Mais de 12 mil crianças foram sinalizadas em 2013 pelas comissões de proteção por situações de negligência, o que representa mais de um terço das 35.766 situações de perigo identificadas, segundo dados oficiais.

Comissões de proteção precisam de mais recursos.

De acordo com os dados do documento síntese da atividade das Comissões de Proteção de Crianças e Jovens (CPCJ) em 2013, as 35.766 situações de perigo, que se encontram dentro de um universo total de 71.567 processos acompanhados em 2013 pelas CPCJ, foram as que chegaram à fase de aplicação de medida de promoção e proteção.

De fora (35.801) ficam processos arquivados, seja porque se concluiu que não existia perigo ou risco, seja porque não houve consentimento dos pais para avançar com o processo e o caso seguiu diretamente para tribunal.

Dentro de todas as situações de perigo identificadas, a negligência é a que assume maior expressão, tendo as CPCJ identificado 12.329 casos, o que representa 34,5% do total, ou seja, mais de uma em cada três.

Dentro da negligência, a maior parte dos casos (48,2%) relacionava-se com falta de supervisão ou acompanhamento, 21,1% por falta de acesso a cuidados de saúde, 16,7% por falta de acesso a educação, 8,7% estavam relacionadas com questões psicoafetivas e 5,4% com indiferença parental perante os comportamentos das crianças ou jovens.

Logo a seguir às situações de perigo relacionadas com negligência, surge a exposição a comportamentos que possam comprometer o bem-estar e desenvolvimento da criança, com 8.021 situações.

Dentro desta categoria, a quase totalidade dos casos (94,5%) prende-se com situações de violência doméstica.

Houve também 1.307 situações de crianças ou jovens mal tratados fisicamente, dos quais 43,4% foram ofensas físicas em contexto de violência doméstica e 23,5% castigos corporais.

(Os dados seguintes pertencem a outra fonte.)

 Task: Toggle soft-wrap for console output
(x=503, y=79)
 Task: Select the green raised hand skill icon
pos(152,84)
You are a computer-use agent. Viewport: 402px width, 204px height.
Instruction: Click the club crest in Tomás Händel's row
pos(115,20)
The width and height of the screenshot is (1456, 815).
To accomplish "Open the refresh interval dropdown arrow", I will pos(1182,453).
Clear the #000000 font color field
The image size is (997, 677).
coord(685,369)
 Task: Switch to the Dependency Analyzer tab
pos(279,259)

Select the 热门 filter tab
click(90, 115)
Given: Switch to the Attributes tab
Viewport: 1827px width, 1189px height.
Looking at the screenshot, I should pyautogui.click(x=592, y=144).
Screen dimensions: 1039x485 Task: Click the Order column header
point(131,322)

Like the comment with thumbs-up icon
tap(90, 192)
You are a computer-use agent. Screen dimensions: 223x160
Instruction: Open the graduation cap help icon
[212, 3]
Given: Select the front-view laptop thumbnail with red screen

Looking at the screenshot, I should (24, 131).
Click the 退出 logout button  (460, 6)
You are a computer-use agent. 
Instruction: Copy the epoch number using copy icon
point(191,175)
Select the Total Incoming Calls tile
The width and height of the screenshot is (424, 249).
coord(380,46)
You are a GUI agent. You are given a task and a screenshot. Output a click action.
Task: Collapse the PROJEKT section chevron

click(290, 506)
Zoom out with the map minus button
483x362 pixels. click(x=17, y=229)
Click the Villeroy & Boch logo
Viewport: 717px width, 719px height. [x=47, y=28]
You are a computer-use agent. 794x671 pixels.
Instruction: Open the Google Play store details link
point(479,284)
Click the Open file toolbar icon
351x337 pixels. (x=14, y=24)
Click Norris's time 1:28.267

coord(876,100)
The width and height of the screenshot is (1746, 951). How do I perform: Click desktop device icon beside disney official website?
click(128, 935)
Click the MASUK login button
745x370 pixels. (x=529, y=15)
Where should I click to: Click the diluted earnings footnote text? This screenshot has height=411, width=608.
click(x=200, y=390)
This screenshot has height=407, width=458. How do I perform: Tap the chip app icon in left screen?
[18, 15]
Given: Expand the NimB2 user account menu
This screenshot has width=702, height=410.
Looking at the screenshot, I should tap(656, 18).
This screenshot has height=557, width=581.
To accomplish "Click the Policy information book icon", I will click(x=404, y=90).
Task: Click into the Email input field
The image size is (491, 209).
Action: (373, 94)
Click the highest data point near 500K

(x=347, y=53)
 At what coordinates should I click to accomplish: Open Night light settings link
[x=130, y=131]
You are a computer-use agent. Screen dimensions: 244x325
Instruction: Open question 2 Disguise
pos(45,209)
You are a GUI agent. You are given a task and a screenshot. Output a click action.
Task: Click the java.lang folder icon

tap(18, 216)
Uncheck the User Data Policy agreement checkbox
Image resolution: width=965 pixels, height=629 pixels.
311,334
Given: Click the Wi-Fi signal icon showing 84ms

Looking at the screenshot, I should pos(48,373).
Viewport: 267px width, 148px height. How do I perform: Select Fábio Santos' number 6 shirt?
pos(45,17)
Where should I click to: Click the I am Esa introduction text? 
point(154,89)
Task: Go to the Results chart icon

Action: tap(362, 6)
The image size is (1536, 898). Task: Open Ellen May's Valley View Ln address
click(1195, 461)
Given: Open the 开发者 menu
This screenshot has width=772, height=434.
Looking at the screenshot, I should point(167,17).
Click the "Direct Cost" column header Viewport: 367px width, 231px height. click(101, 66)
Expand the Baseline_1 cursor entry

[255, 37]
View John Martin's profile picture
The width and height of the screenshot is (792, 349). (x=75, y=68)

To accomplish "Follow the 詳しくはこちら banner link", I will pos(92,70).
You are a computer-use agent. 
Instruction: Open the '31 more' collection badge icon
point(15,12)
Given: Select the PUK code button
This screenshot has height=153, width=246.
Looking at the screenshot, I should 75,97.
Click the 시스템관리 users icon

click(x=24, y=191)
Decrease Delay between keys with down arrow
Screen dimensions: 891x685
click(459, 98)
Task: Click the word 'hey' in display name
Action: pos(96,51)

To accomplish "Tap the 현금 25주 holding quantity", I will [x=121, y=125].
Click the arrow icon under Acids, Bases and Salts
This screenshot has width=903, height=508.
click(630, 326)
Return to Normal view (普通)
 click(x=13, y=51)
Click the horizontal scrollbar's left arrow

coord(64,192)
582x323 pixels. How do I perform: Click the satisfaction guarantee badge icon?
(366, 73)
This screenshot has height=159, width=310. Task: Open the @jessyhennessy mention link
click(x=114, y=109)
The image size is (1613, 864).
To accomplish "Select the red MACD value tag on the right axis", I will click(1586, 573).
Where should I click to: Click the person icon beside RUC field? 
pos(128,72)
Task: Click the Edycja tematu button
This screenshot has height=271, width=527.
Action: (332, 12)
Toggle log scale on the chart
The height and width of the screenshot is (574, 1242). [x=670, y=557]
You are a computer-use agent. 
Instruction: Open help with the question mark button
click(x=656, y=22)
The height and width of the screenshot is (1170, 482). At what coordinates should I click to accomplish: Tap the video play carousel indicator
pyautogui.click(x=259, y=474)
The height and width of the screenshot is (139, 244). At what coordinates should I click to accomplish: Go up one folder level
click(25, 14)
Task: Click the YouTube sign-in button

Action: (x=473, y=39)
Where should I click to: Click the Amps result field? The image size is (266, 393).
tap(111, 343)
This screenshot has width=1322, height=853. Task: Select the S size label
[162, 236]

Por outro lado, em relação às situações de perigo com processo instaurado em 2013 - já que os casos referidos anteriormente podem vir de outros anos - a maioria teve que ver com exposição a comportamentos que possam comprometer o bem-estar e desenvolvimento da criança, com 8.620 casos, logo seguida pela negligência, com 6.407.

Comparando com 2012, verifica-se que o número de casos relativos a exposição a comportamentos que possam comprometer o bem-estar e desenvolvimento da criança sofre um aumento, passando de 7.896 para 8.620 em 2013.

Por outro lado, os casos de negligência diminuem, depois dos 7.336 registados em 2012.

Há, no entanto, um aumento exponencial em relação aos casos de abuso sexual, que passam de 693 situações detetadas em 2012 para 1.132 em 2013.

No total dos processos instaurados, e fazendo uma caraterização etária, mantém-se a tendência verificada em 2012,com a maioria (8.172) a ser relativa a jovens entre os 15 e os 18 anos, fenómeno explicado pelo aumento da escolaridade obrigatória até ao 12.º ano, o que aumenta não só o universo de jovens, mas também as possíveis situações de perigo.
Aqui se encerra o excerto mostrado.